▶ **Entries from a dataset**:

┄┄┄┄┄┄┄┄┄┄┄┄┄┄┄┄┄┄┄┄

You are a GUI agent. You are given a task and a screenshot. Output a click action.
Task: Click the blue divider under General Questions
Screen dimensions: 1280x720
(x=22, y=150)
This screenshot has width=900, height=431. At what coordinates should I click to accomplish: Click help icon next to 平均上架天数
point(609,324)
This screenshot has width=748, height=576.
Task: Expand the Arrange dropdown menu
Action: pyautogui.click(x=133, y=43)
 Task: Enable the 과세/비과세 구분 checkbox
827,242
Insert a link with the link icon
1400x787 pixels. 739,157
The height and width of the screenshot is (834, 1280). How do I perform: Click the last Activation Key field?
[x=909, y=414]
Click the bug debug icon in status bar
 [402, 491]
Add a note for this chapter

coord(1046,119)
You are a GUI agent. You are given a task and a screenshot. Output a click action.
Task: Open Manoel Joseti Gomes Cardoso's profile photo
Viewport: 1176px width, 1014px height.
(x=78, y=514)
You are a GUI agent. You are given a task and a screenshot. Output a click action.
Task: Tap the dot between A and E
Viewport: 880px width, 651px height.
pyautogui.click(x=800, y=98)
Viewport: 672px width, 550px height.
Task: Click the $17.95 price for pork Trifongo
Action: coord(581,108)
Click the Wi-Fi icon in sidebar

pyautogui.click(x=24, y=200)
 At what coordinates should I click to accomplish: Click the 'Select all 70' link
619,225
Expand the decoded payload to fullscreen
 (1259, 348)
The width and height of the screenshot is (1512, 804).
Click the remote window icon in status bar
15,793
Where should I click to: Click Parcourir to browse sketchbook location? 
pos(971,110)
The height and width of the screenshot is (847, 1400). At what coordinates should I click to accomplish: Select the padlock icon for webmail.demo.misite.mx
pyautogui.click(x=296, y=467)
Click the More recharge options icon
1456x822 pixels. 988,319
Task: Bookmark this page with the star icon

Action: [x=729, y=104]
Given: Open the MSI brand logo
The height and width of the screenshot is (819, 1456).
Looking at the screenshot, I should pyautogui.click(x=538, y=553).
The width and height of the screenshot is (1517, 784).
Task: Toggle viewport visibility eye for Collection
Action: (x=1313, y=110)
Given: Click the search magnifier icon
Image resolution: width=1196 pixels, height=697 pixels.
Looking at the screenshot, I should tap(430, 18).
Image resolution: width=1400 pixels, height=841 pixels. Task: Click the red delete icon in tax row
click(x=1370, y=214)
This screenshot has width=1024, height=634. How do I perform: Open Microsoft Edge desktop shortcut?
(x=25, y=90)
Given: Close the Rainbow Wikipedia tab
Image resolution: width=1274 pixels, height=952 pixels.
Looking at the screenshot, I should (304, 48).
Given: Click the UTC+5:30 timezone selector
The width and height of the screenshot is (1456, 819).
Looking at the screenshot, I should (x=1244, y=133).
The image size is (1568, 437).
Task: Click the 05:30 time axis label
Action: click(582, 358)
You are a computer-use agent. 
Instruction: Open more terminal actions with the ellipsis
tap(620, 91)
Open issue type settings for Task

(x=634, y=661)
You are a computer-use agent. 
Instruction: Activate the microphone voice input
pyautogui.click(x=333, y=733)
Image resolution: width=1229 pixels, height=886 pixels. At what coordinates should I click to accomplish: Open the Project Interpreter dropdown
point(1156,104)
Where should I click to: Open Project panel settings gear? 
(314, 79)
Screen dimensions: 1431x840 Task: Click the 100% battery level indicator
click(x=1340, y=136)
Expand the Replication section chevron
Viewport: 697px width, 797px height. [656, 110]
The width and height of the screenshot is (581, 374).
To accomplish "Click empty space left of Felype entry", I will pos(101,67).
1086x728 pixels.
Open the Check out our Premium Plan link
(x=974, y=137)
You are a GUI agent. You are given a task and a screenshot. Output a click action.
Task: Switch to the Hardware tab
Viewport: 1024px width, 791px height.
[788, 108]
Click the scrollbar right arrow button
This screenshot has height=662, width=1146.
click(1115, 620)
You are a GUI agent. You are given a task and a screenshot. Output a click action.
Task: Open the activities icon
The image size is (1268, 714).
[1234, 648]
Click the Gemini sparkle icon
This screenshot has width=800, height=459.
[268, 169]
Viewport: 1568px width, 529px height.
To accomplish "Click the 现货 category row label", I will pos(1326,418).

┄┄┄┄┄┄┄┄┄┄┄┄┄┄┄┄┄┄┄┄

Begin at the line that has "Screen dimensions: 1431x840" and stop after the line that has "(x=974, y=137)". Write those lines out again, substituting "Storage" for "Replication" and leaving everything else unchanged.

▶ **Exercise response**:
Screen dimensions: 1431x840 Task: Click the 100% battery level indicator
click(x=1340, y=136)
Expand the Storage section chevron
Viewport: 697px width, 797px height. [656, 110]
The width and height of the screenshot is (581, 374).
To accomplish "Click empty space left of Felype entry", I will pos(101,67).
1086x728 pixels.
Open the Check out our Premium Plan link
(x=974, y=137)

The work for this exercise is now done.